[THE DATA Boundary: Start]
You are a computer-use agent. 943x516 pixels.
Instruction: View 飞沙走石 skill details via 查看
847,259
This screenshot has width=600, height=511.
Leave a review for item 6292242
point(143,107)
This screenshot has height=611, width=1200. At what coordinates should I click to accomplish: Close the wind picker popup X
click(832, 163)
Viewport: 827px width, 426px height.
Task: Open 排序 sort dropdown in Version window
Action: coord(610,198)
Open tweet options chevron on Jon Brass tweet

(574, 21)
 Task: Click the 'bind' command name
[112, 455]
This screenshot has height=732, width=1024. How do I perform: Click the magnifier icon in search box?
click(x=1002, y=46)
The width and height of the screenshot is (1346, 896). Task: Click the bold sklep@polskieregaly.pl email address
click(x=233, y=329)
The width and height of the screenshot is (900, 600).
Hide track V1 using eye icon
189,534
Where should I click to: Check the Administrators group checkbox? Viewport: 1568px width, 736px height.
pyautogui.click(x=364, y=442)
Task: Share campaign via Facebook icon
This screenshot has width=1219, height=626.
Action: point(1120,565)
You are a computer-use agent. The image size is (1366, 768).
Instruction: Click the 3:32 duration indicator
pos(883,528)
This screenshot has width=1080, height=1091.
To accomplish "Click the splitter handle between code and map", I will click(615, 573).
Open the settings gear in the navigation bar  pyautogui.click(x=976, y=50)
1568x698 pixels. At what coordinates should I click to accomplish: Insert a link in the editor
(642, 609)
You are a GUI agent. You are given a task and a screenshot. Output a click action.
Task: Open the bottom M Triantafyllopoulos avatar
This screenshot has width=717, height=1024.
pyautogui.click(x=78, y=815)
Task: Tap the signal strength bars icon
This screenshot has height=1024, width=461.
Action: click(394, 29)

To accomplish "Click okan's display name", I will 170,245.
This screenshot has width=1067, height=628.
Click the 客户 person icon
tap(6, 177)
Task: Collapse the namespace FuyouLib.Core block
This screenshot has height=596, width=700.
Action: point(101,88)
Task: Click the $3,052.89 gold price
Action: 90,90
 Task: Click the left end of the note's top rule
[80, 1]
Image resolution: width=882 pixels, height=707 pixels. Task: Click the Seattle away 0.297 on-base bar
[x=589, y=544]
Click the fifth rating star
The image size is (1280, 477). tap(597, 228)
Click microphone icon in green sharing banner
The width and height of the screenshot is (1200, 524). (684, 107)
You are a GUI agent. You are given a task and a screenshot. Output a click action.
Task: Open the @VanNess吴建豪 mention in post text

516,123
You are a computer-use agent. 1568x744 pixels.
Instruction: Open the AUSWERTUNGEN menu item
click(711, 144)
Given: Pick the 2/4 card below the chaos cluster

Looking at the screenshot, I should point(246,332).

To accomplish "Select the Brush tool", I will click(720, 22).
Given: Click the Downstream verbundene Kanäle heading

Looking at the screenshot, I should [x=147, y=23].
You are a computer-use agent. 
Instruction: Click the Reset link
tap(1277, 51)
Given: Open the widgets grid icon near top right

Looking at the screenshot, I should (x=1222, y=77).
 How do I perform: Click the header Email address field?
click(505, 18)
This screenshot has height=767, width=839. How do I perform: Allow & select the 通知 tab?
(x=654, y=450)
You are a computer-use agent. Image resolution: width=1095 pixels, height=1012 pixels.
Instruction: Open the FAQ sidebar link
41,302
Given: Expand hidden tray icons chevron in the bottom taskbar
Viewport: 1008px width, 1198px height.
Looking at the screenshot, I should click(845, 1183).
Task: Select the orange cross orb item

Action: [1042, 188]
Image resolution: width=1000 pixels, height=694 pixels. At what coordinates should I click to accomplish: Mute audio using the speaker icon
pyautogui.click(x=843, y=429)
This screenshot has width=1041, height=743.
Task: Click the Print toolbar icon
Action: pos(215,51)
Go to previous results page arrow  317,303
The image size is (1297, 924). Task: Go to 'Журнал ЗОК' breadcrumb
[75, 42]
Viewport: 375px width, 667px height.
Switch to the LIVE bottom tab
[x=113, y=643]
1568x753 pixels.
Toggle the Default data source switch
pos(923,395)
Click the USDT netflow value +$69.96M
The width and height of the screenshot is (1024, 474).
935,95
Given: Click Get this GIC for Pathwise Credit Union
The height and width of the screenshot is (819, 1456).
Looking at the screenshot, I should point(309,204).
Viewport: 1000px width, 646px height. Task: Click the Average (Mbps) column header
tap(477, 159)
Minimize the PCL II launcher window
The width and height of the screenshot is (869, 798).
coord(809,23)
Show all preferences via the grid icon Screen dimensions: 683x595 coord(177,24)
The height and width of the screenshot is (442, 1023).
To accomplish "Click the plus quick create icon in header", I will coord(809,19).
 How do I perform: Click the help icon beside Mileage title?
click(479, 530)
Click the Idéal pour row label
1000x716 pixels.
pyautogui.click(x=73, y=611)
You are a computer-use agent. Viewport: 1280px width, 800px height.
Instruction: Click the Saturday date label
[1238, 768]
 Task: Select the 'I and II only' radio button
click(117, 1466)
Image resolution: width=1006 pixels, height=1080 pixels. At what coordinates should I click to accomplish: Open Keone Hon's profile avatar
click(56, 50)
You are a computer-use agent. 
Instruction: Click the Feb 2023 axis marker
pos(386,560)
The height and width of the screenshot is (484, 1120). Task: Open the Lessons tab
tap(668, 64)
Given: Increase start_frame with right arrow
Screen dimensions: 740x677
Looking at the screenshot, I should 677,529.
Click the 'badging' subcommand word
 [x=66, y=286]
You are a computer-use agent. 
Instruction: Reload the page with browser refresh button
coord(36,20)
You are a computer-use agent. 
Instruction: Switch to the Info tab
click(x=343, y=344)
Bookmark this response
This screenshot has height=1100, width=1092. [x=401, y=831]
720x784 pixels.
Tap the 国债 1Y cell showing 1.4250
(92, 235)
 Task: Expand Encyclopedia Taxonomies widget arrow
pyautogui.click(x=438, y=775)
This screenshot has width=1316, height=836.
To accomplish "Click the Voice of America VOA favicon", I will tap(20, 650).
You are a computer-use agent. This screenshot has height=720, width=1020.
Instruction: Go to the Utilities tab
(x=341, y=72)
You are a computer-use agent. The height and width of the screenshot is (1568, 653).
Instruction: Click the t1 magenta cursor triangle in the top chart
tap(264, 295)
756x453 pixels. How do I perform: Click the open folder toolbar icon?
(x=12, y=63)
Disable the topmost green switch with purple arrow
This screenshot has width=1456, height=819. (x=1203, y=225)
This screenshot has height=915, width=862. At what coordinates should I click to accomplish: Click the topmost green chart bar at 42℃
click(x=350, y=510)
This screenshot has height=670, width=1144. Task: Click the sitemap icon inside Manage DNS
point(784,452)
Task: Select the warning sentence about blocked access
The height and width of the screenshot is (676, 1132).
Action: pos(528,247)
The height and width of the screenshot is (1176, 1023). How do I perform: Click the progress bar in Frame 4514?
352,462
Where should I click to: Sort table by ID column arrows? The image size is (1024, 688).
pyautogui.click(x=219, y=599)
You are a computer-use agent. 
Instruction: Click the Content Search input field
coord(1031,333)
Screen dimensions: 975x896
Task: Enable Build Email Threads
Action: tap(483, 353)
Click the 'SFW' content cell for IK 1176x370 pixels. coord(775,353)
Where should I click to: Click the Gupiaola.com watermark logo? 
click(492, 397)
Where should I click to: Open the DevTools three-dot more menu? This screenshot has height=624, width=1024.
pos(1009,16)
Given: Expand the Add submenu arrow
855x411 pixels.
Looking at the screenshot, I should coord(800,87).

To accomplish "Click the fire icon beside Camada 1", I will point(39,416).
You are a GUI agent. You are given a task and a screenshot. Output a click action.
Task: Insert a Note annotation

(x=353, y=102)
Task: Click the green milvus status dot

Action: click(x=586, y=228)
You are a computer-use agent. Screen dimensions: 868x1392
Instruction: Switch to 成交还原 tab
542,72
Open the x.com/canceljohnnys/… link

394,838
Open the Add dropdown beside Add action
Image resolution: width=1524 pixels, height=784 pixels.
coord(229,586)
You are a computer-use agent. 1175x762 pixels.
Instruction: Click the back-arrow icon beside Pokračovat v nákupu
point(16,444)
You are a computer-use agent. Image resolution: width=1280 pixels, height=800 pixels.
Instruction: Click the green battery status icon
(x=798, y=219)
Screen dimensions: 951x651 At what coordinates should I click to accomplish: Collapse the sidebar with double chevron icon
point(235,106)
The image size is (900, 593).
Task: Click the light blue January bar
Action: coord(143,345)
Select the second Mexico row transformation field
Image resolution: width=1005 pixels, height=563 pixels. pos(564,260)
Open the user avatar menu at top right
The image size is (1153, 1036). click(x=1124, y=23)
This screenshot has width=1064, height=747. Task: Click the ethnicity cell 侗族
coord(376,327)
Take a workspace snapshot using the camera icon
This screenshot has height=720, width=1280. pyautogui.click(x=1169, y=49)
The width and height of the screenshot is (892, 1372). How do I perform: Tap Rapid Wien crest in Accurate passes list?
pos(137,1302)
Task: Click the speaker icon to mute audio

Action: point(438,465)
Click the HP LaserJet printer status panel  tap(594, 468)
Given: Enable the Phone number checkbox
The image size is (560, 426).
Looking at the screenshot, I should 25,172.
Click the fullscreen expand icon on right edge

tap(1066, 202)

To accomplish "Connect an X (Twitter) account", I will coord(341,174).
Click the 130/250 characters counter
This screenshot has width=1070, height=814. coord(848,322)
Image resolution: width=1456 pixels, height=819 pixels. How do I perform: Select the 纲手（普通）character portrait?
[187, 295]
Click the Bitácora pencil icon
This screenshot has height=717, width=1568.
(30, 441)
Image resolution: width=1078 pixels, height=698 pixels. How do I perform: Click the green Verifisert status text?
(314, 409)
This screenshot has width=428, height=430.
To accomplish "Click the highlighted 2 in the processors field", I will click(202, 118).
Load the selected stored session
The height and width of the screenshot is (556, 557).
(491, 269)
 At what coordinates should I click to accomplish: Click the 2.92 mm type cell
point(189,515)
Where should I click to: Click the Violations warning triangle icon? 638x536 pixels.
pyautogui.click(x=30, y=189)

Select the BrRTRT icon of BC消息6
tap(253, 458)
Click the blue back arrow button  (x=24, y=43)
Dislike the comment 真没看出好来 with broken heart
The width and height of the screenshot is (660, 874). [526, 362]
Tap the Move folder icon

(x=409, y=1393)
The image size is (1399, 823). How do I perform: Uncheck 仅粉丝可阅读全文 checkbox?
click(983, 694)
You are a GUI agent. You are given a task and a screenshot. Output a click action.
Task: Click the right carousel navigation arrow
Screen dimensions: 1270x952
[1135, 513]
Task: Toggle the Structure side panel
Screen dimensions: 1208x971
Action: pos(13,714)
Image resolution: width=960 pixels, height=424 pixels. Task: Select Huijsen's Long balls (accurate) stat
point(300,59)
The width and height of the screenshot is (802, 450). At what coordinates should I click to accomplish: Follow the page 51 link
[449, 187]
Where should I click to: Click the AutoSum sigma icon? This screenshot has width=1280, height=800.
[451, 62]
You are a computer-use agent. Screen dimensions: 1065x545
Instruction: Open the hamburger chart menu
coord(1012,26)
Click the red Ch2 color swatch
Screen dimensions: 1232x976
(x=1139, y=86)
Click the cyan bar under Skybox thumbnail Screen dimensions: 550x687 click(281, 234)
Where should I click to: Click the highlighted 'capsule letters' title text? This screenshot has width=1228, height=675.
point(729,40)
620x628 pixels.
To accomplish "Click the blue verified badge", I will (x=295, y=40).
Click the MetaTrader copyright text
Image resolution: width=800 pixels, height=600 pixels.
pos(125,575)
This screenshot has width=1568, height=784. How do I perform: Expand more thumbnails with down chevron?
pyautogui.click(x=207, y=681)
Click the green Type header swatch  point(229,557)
[THE DATA Boundary: End]
▸ **ABOUT THIS TASK**
All lines in the data above from the one with "Given: Pick the" through the one with "Given: Expand hidden" must be repeated exactly, and no others.

▸ **RESPONSE FOR THIS EXERCISE**
Given: Pick the 2/4 card below the chaos cluster

Looking at the screenshot, I should point(246,332).

To accomplish "Select the Brush tool", I will click(720, 22).
Given: Click the Downstream verbundene Kanäle heading

Looking at the screenshot, I should [x=147, y=23].
You are a computer-use agent. 
Instruction: Click the Reset link
tap(1277, 51)
Given: Open the widgets grid icon near top right

Looking at the screenshot, I should (x=1222, y=77).
 How do I perform: Click the header Email address field?
click(505, 18)
This screenshot has height=767, width=839. How do I perform: Allow & select the 通知 tab?
(x=654, y=450)
You are a computer-use agent. Image resolution: width=1095 pixels, height=1012 pixels.
Instruction: Open the FAQ sidebar link
41,302
Given: Expand hidden tray icons chevron in the bottom taskbar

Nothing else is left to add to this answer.